▸ **EXERCISE GOAL**: Report every line of the data that includes "Task".

⟨

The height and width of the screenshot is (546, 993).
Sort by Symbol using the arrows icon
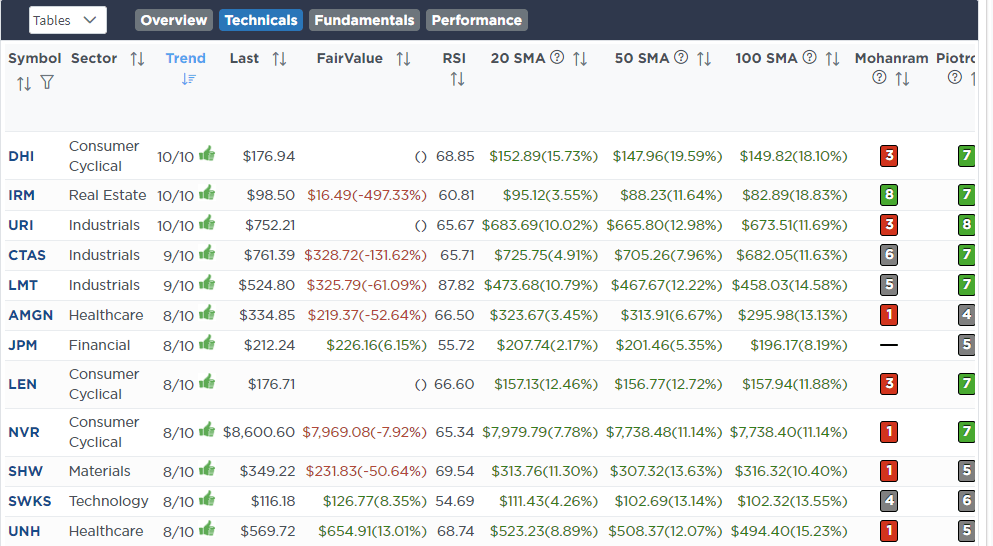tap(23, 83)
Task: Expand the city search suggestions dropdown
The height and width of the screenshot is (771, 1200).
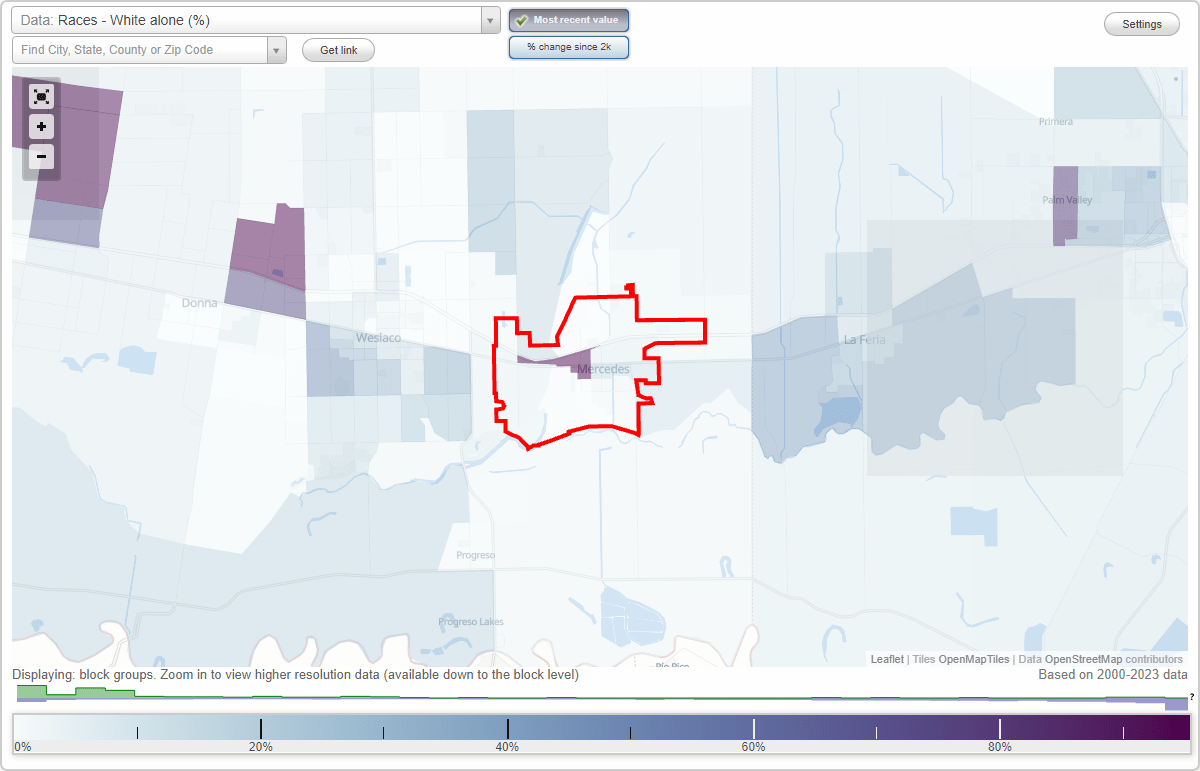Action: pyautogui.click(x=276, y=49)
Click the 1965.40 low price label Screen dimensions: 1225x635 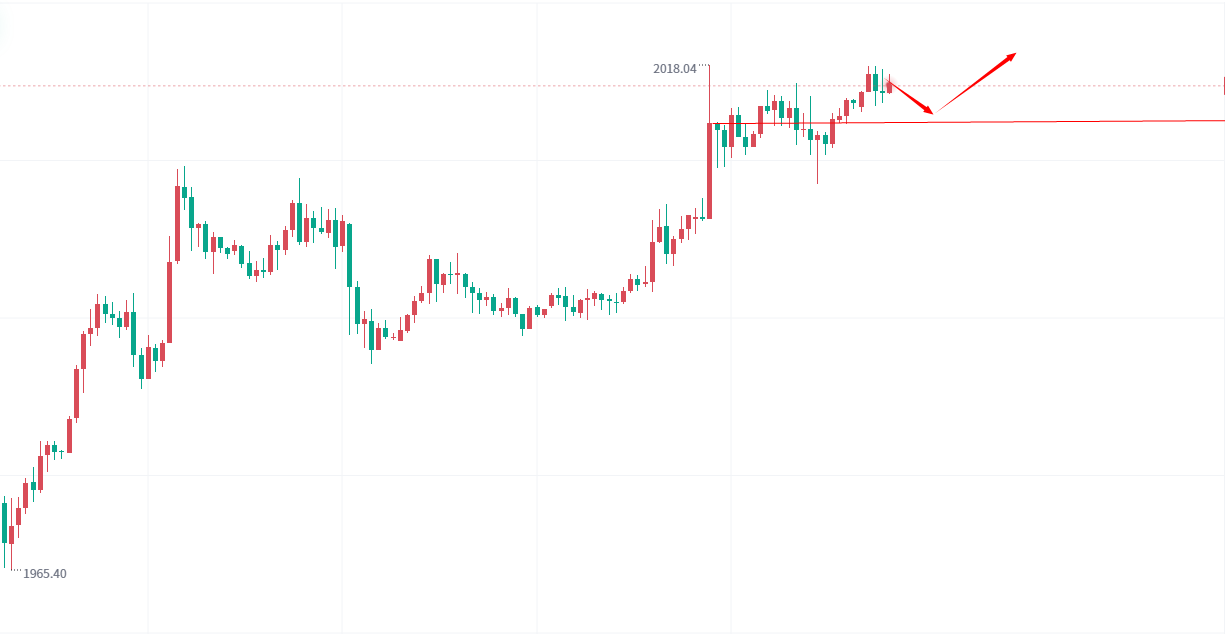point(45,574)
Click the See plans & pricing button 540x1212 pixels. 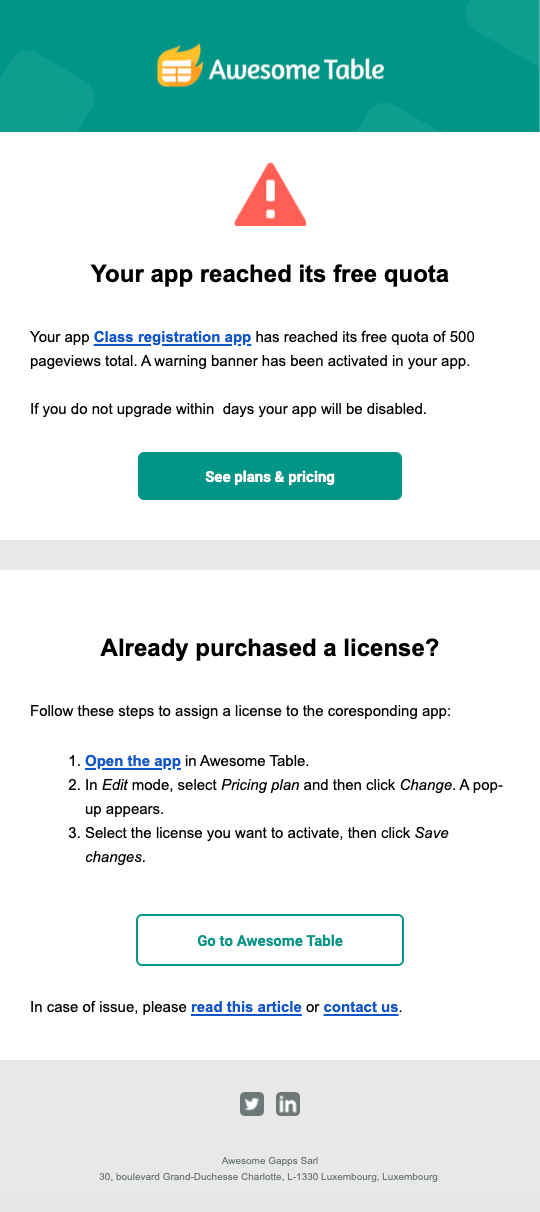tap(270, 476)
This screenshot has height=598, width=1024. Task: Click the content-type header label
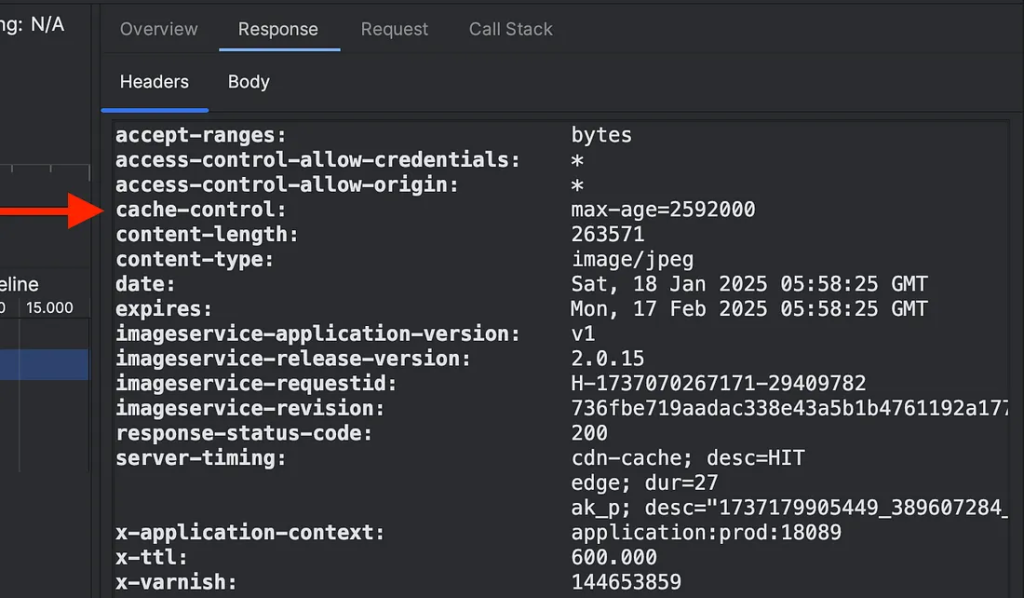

⟩

▸ **EXERCISE RESULT**:
Task: Expand the city search suggestions dropdown
This screenshot has height=598, width=1024. Task: Click the content-type header label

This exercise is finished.